I picked up Greg Matos’ Shattered Glass—The Story of a Marine Embassy Guard with a narrow purpose. I wanted to read about the December 2004 attack on the U.S. Consulate in Jeddah, Saudi Arabia. I wanted to know what it felt like to be the Marine standing Post when five heavily armed terrorists stormed our compound, killing and wounding colleagues in the course of an hours-long siege. I wanted to know how it felt to be responsible for protecting scores of U.S. and foreign diplomatic personnel serving the United States at a time when anti-American sentiment had reached new heights, thanks to the invasion of Iraq and protracted insurgency that followed.
What I found, in the end, was a heartfelt, deeply personal narrative that delivers those intense insights, and so much more.
His account of the attack goes beyond our shattered front door, our scorched Stars and Stripes, our bombed and smoldering Marine house. It goes beyond the heroism of three Marines crossing open ground under threat of fire to reach their weapons in the chancery. It goes beyond the young Sri Lankan guard who took out the lead attacker before he himself was shot dead. Matos’ account puts the attack in broader context, tying it to the insurgency in Iraq and the resulting Second Battle of Fallujah. That battle, which raged from November through the end of December 2004, resulted in the death of an estimated 2,000 insurgents and civilians, and more than a hundred Coalition forces. The battle likely inspired members of an insurgent group called the Fallujah Brigade to storm our compound and get their revenge by killing U.S. Marines stationed there. “My place in this big picture,” Matos writes, “came in early December when five men, who had been fighting my fellow Marines in Iraq, came knocking at my door in Jeddah…”
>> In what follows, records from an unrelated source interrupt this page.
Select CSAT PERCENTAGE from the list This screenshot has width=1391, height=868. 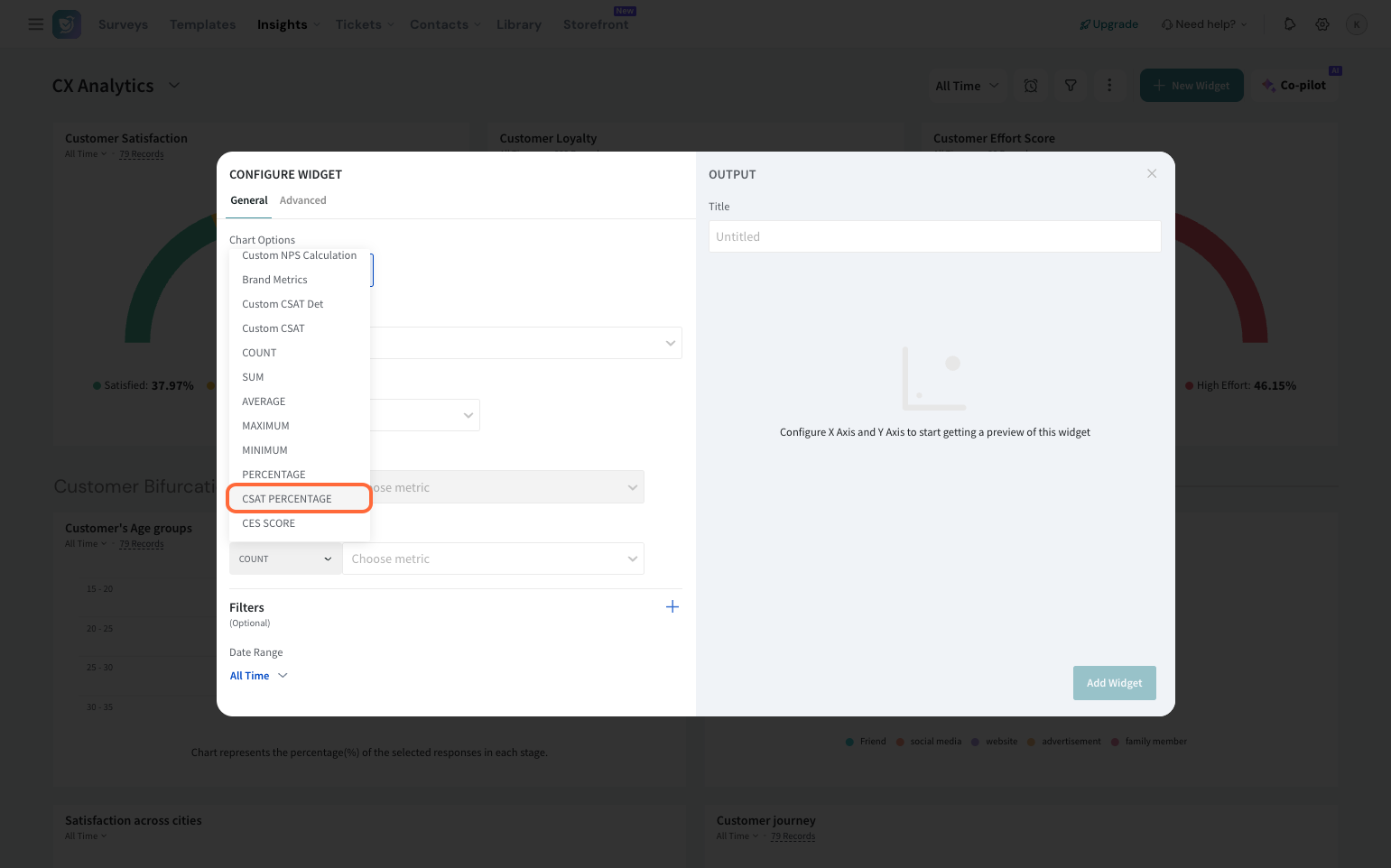tap(287, 499)
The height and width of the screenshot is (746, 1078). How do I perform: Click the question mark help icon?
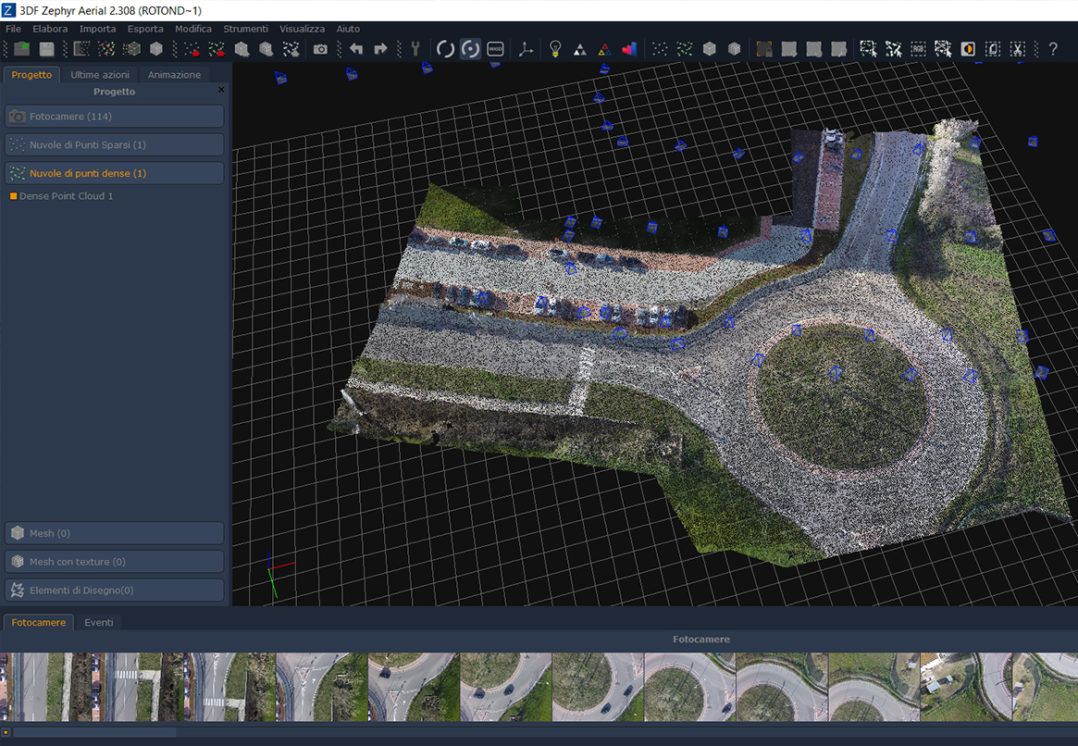1053,49
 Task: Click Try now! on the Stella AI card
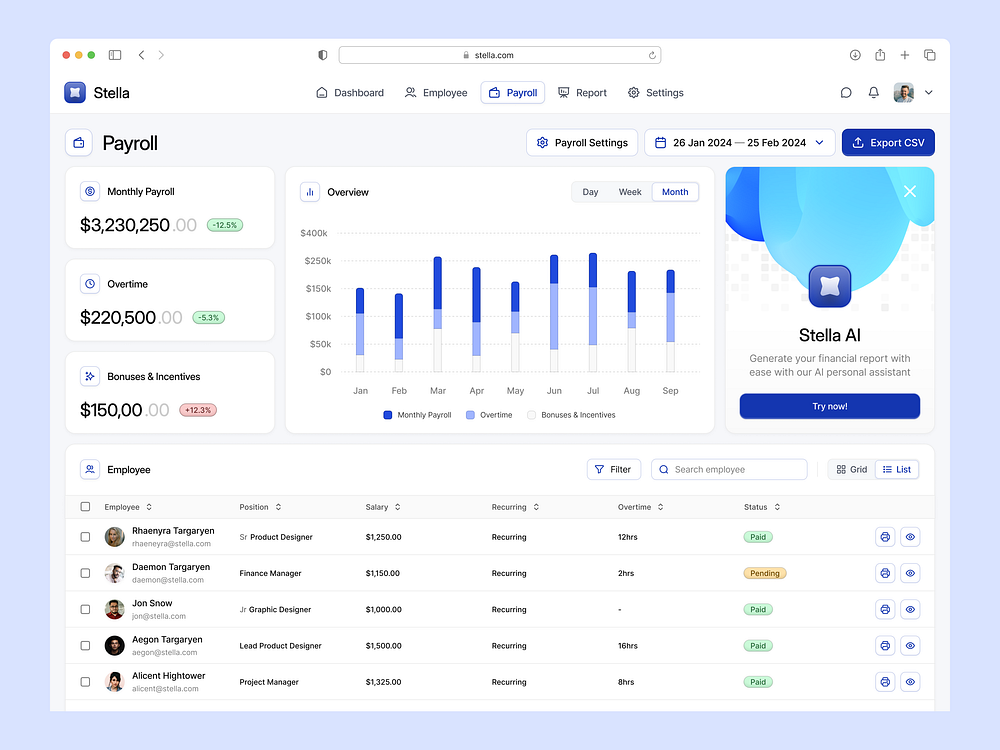tap(829, 406)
I read and re-read about the attack with a mix of horror and comfort. Horror, for the obvious reason of mortality. Comfort, for the reminder that as I hunkered beneath the visa counter, tallying the doors between myself and the murderous rampage taking place outside, it wasn’t the number of doors that mattered (by one count there were four; by another, only one). But at the time my dread stopped with the Marine I knew to be standing post, trained for this crisis to keep us safe. I survived thanks to Matos’ courage, and it was personal and important to me to understand his story. By some measures, it can be summed up by his Bronze Star citation, which reads: For heroic achievement while engaged in military action against al-Qaeda terrorists as a marine Embassy Guard…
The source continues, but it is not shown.